(Data excerpts)
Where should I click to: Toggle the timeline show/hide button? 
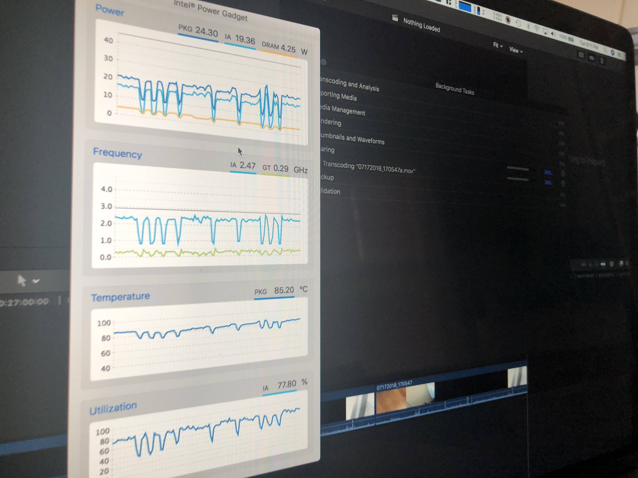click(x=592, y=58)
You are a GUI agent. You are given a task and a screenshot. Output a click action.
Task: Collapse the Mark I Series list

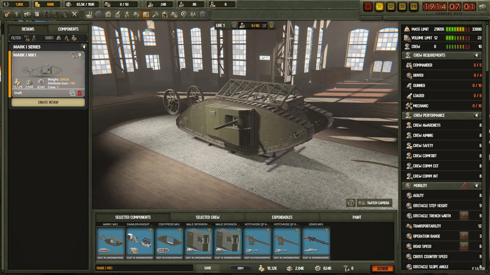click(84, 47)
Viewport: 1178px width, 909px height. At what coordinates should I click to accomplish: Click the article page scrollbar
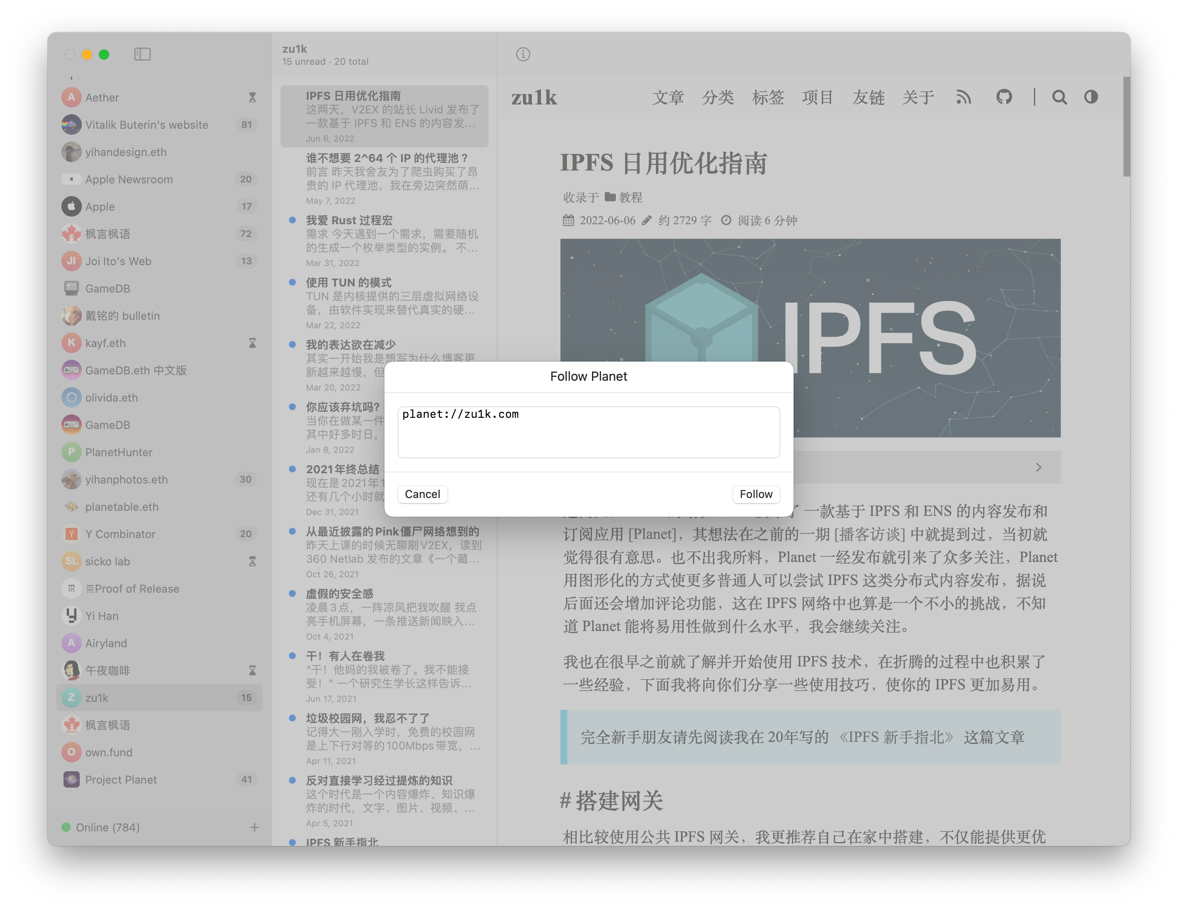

**Problem statement:** Leave out all pictures and retype precisely the lines that run from the line containing "Task: Collapse the Mark I Series list" to the last line of the records.

**Response:**
Task: Collapse the Mark I Series list

click(84, 47)
Viewport: 1178px width, 909px height. At what coordinates should I click to accomplish: Click the article page scrollbar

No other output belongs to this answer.